Harvesting & Postharvest management

In most of the genera, orchids take more than a year to come to flowering, after planting out from the flasks. Medium-sized plants take about 6 months to start flowering. Initial spike is very small and these are preferably pinched off to improve the quality of spikes.

The spikes of orchids are harvested when a few buds on the top remain unopen. Under tropical conditions, harvesting during early morning or evening is preferred. Leaving a small length of the stalk, the spikes are cut using a sharp knife. Application of fungicides to the open wounds of the plant prevents possible infection.

Yield of spikes varies from genus to genus and variety to variety. On an average, 6–8 spikes are available from commercial varieties of Dendrobium. In Sonia 17, more number of spikes are produced in Kerala. For a period of 2–3 months with the onset of south west monsoon, there is a decline in flowering in most of the varieties.

The harvested spikes, also known as stems, are immediately put in a bucket of water. The cut end is fully immersed. These are then taken to the packing house for grading and packing. The cut ends of the spikes are wrapped with wet cotton and tied with a rubber band. Alternatively, the cut ends are inserted into a plastic tube containing water.

Number of buds to be retained on the spike and grading vary in different places. It is usually 25–50% of the total flowers in a spike. In spikes producing larger number of flowers, as in Dendrobiums , those having less than 5 flowers are not usually preferred.

Boxes used for packing different types and grades of orchids vary in their size. Use strong cartons of adequate size for better handling of flowers. About 50 flower spikes are packed in a single box. It is desirable to keep the boxes in refrigerated trucks during transport. They are also to be stored in refrigerated rooms. A storage temperature below 7°C causes chilling injury to the flowers.

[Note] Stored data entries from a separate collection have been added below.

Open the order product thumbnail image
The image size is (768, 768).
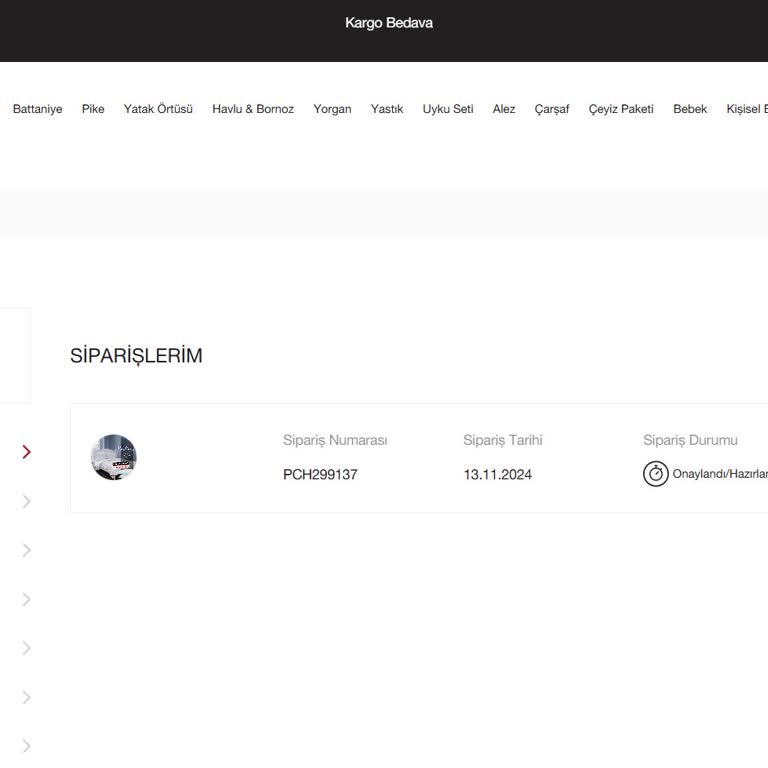coord(113,458)
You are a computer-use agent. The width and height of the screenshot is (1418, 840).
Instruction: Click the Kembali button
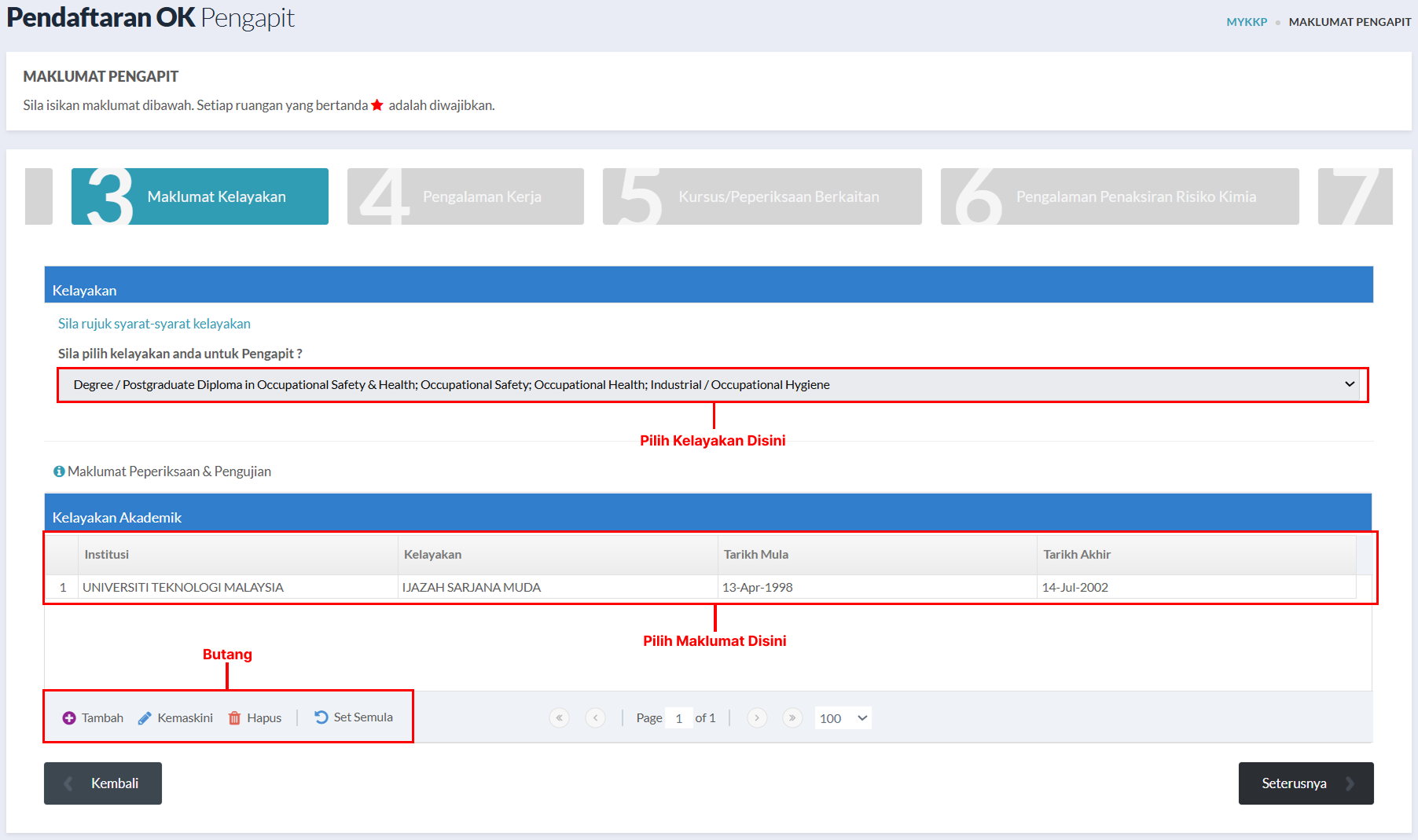(x=103, y=783)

After reaching the destination, the flower spikes are carefully removed from cartons and placed in water. It is desirable to cut and remove a small portion of the base of the spike once in every 2 or 3 days to help better absorption of water. Usually no chemicals are used in the holding solution. However, use of 8-Hydroxy Quinoline Citrate (100–200ppm) with sucrose (3–5%) and boric acid (0.1%) improves the vase-life.

Pricing of spikes depends on the type of orchid and the grade of the spike. In Kerala, the cost of one Dendrobium spike ranges from Rs 10 to Rs 25, depending on the grade. For Oncidium and Vanda, the usual pricing is between Rs 10 and 20.

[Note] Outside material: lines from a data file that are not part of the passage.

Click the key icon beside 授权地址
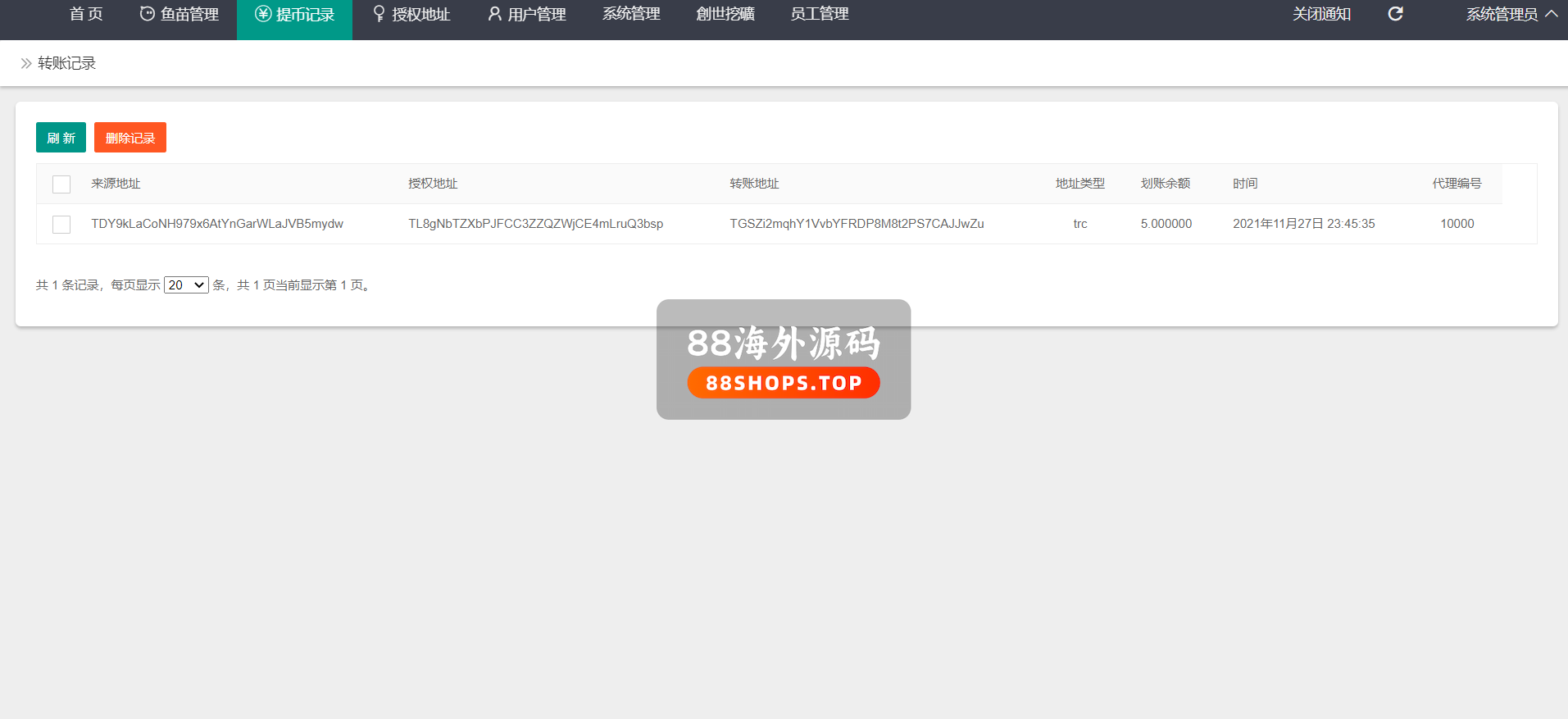The height and width of the screenshot is (719, 1568). tap(379, 14)
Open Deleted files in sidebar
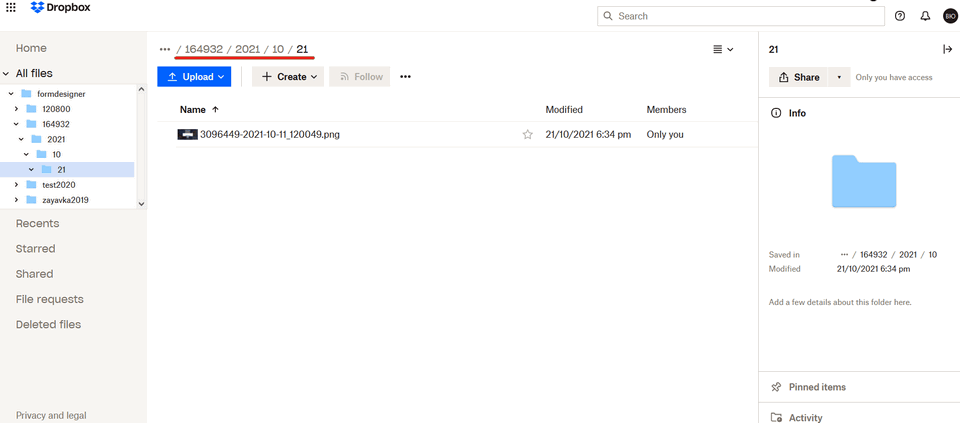 (48, 325)
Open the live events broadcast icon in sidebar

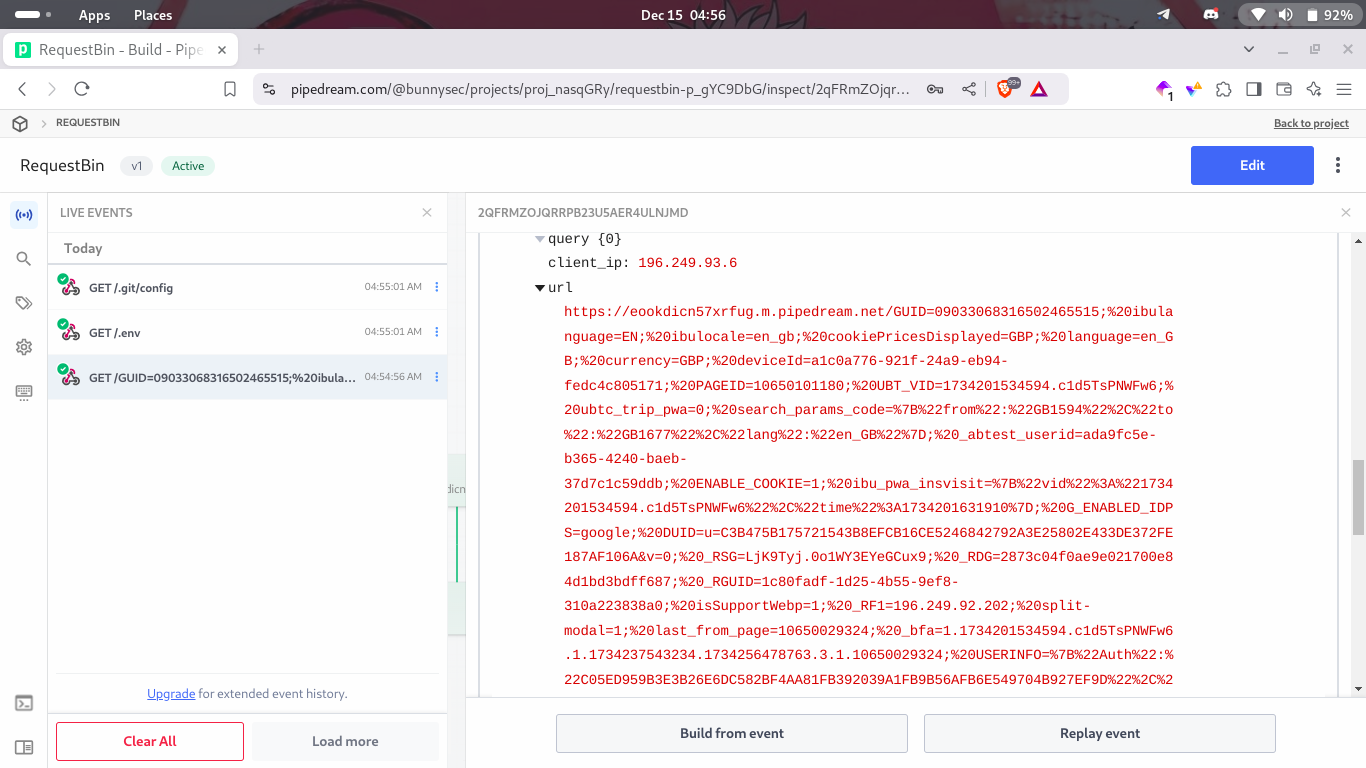(x=24, y=215)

At present most of the flowers produced in the country are fed to internal markets. There are agencies like societies and traders who arrange for collection of spikes at a reasonable price. These societies and traders in turn take the flowers to bigger traders who are located in certain major cities. The flowers are then passed on to wholesale agents in metroplitian cities who then dispose the flowers to retailers or consumers directly. Certain agencies also take up value addition by making floral arrangements and bouquets.

Physiological Disorders

Though orchids are perennial in their growth habit, sympodial orchids usually show a setback in growth after a period of 4–5 years. In Dendrobiums the leaves shed and the canes appear bare. Flowering is also very shy. This physiological setback is recovered if repotted. Application of a high concentration (5,000–10,000ppm) of an auxin also helps.

At times, some of the buds do not open, which may also result from high fluctuation in humidity that is experienced in summer months. Wetting the floor (not the plants) during noon time checks this. Occasional wilting of certain flowers on the spikes could be due to loss of pollen, sometimes caused by insects. Shedding of pollinia could also happen during transport.

Certain defects are inherent and genetic. Yellow streaks on the leaves are found due to mutations. Stunted plants, malformed leaves and ill developed spikes also appear due to genetic changes, occurring sometimes due to unscientific tissue culture techniques and conditions. It is necessary to remove and destroy such plants.